Union régionale du commerce: Mutualiser les moyens pour devenir force de proposition

Officialisée le mois dernier, la toute nouvelle Union régionale du commerce de Midi-Pyrénées commence à s’organiser pour aider les commerçants à s’adapter aux évolutions mais aussi pour renforcer leur compétitivité.

 

Née au début de la mandature de Didier Gardinal à la CCI Midi-Pyrénées, à la demande des élus des CCI locales, l’idée d’un groupement régional dédié aux commerçants vient enfin de voir le jour.

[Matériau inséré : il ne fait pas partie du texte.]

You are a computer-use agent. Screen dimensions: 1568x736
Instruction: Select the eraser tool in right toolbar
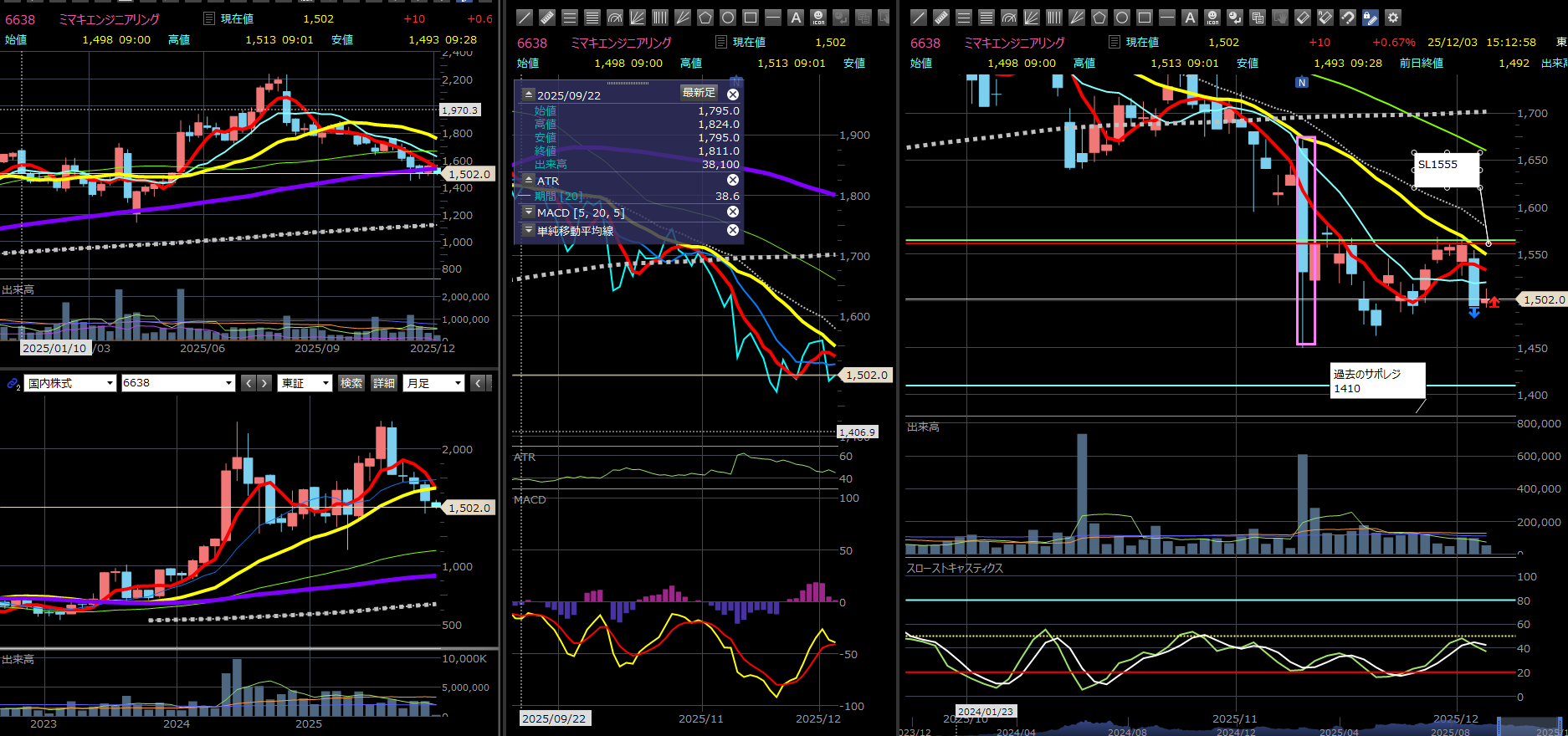(x=1302, y=18)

Il s’agit donc de transposer à un niveau supérieur ce qui existe déjà au plan départemental, à savoir des fédérations réunissant les associations de commerçants. « Cette nouvelle entité est en réalité la fédération des fédérations des associations », explique Benoît Bougerol, trésorier de l’Union régionale du commerce de Midi-Pyrénées, qui regroupe quelque 10 000 adhérents. « Le but ultime est de faire profiter des compétences développées par un département à tous ceux de Midi-Pyrénées », précise le trésorier de l’Union. Le premier objectif affiché est alors de mutualiser les moyens et les expériences de chacun, car « un commerçant isolé est en danger », affirme-t-il. De plus, certains départements ayant développé des compétences telles l’aménagement des centres-villes, l’animation commerciale ou encore la gestion de cartes de fidélité, « peuvent former les techniciens des agglomérations voisines et ainsi améliorer leur compétitivité », précise Benoît Bougerol.

 

 Difficulté à Toulouse

 

L’Union sera donc le relai régional des fédérations départementales pour ainsi devenir une force de proposition : « nous donnerons les moyens aux associations de commerçants de dialoguer avec les maires de leur commune sur des questions d’aménagement du centre-ville », explique Benoît Bougerol, « mais nous épaulerons également les présidents de ces dernières en les formant, notamment à la prise de parole et à l’exposition de projets concrets. » Ces actions viennent combler un vide au niveau régional puisqu’aucune instance ne rassemblait, jusqu’à présent, les fédérations départementales « pour parler au nom de tous. » Parfois même, dans quelques zones, les associations de commerçants ne sont pas regroupées, comme en Haute-Garonne par exemple. « Christine Le Galo, présidente de la commission commerce à la CCI de Toulouse, avait déjà relevé l’importance de démultiplier les actions des associations par une représentation fédérale. C’est désormais chose faite, grâce à l’Union », se félicite son trésorier. Seul bémol, la trentaine d’associations toulousaines ne s’entend pas forcément et ne sont donc pas prêts à collaborer entre elles. « C’est effectivement une particularité de la ville avec laquelle nous devrons composer. Toutes n’adhèreront pas au projet, à nous de leur expliquer que le travail collectif est bénéfique », avoue B. Bougerol.